There was also evidence that combination treatments were effective in treating ADHD in children and adolescents. Specifically:
- Stimulants + behaviour therapy
- Stimulants + non-stimulants
- Non-stimulants + behaviour therapy
- Stimulants + antipsychotics + behaviour therapy
- Stimulants + antipsychotics
- Stimulants + other psychotherapies
- Stimulants + polyunsaturated fatty acids
- Stimulants + minerals
- Stimulants + herbal therapy
However, it should be noted that when evaluating combination treatments, some of the observed effects could be attributed to the presence of stimulants, non-stimulants, or behaviour therapy effects.

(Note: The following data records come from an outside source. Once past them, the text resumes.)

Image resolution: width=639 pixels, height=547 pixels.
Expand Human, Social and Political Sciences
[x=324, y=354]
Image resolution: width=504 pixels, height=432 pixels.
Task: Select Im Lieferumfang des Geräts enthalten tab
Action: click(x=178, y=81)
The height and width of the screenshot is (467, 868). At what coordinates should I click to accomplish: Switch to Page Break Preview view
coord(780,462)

Treatments with no evidence of effectiveness
The following treatments were found to be ineffective in the treatment of ADHD in children and adolescents:
- Cognitive training
- CAM interventions (e.g. dietary therapy, polyunsaturated fatty acids, minerals, herbal therapy, homeopathy)
It should be noted that while the above treatments were found to be ineffective at the time of the review, more evidence may emerge in future that challenge the status. For example, there is some low quality but emerging evidence that mindfulness-based intervention may be effective in treating ADHD and inattention.
Side effects of treatment
While pharmacotherapy (with or without behaviour therapy) may appear to be the treatment of choice for ADHD, we should also be cognizant of the associated risks in the form of side effects.

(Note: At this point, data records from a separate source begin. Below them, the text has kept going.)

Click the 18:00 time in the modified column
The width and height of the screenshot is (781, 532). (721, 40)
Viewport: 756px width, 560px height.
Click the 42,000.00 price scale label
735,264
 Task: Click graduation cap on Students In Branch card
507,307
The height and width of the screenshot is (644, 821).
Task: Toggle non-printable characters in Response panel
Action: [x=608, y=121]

From the meta-analysis, the following side effects were reported by participants:
- Weight loss
- Unspecified sleep disturbances
- Serious adverse events
ADHD is a neurodevelopmental condition that affects between 3-7% of young people globally. As it stands, pharmacotherapy in the form of stimulant and non-stimulant medicine, as well as behavioural therapy/CBT appear to be the dominant forms of intervention with demonstrated effectiveness in managing the condition in children and adolescents aged between 3 and 16 years old. A combination of stimulant medication with behaviour therapy/CBT might be a suitable regime. This is consistent with the recommended guidelines by the National Institute for Health and Care Excellence (NICE) UK. While pharmacotherapy is widely considered by many individuals and parents, we should also be aware of the possible side effects that occur. Finally, it should be noted that the strength of evidence for the above is mostly low quality. More high-quality studies are required to validate the current treatment regimes, as well as to determine if there may be alternative forms of treatments that individuals with ADHD may also benefit from.